Review 575 : Scaffold – Codex Gigas – English

Scaffold honors Old School Death Metal with its second album.

Created in 1992 in Serbia by Ivica Dujic (vocals/guitar, ex-Clan), the band releases an album then disbands. It surfaces again in 2008, and it’s after several releases and line-up changes that Antonio Ismailovic (guitar, ex-Clan), Aleksandar Mušicki (drums, Aurium), Milan Dobrosavljevic (bass, Sacramental Blood) and the band leader release Codex Gigas

Everything into the band’s universe evokes greasy and strong Old School Death Metal. From the artwork created by Ardha Lepa (Clitgore, Creeping Death, Thy Dominion…) to the sound borrowed to the style’s founders, it was hard for me to believe this album is released in 2021.
The album is composed of six original compositions, a cover and an outro. The six song made by the band gather all that we like into Death Metal, pure aggressiveness, greasy and violent riffs, morbid howlings and above all this hooking sound that sometimes knows to accelerate while staying heavy.
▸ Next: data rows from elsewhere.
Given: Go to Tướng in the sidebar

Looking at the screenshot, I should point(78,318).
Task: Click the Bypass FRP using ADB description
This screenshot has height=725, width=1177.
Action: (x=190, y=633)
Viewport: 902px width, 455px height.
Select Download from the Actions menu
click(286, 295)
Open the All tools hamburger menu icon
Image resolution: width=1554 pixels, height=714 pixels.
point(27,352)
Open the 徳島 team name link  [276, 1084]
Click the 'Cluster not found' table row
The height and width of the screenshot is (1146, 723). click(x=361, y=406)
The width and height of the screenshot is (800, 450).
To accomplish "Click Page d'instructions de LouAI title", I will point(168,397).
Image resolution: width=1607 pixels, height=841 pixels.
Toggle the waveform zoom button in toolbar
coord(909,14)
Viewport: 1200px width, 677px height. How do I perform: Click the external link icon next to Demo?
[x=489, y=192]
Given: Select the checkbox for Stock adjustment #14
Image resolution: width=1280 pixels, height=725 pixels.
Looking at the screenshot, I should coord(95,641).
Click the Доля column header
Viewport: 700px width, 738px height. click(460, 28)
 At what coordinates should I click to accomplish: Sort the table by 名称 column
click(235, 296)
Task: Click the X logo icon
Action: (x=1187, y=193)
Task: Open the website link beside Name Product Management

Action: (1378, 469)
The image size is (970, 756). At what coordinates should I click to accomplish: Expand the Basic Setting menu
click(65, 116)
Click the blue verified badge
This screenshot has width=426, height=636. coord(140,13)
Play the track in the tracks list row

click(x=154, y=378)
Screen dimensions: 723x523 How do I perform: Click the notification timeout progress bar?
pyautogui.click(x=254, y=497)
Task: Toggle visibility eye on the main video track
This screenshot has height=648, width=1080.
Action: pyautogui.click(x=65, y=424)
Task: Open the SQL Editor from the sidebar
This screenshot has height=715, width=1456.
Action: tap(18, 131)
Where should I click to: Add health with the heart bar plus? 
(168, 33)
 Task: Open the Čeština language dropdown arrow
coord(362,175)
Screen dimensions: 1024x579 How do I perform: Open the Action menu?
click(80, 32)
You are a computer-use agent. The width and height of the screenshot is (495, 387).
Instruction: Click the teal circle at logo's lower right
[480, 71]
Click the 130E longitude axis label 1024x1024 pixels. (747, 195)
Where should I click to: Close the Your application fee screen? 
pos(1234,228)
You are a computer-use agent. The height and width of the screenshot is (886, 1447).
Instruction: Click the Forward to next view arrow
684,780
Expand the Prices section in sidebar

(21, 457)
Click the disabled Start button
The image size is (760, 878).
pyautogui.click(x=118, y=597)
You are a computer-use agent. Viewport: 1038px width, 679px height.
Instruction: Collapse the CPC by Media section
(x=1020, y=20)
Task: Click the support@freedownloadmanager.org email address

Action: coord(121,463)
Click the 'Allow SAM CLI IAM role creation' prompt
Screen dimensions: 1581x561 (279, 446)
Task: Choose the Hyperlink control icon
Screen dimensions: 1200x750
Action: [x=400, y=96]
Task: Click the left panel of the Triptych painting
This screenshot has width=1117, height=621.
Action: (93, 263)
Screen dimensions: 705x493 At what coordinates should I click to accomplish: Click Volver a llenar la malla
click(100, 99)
The Butcher of Rostov is an excellent proof, and the band doesn’t hesitate to add piercing leads and mystical influences to this thick melting, like on the warlike 1763 (Consecrated Ground). The song accelerates, slows down, throw killer harmonics and give us the will to tear a whole venue apart, while Five Circles in Barbed Wire can be the song to headbang on at the first row, while enjoying bloody parts. In Theses Dreams offers us melancholic melodies while keeping this heavy and dark basis, like the mysterious At the Dawn of Judgement Day. The song is clearly more complex than the others, whether it is about rhythmic or leads, showing once more the band’s influences, that connoisseurs already recognized in a second.
Variola Verae and its oriental tones also offer us complex and well-worked parts, that contrast with the band’s sound raw basis. The song is the longest, and allows the band to spread all its rage, its acrimony and its strength, but also its creativity and mystical parts, before a cover of the legendary Bloodbath. The song chosen is Psychopathic Mind, an oppressive and dark song the band wonderfully transcribes while adding its own touch. Frightening keyboards join this raw rhythmic before Rotting in the Rain, a very soft intro with mesmerizing clean sound, accompanied by a storm.

Scaffold’s universe was forged into Death Metal from the eighties. Impossible not to feel those influences on Codex Gigas, as they smell death, majestic but morbid tones and burning rage.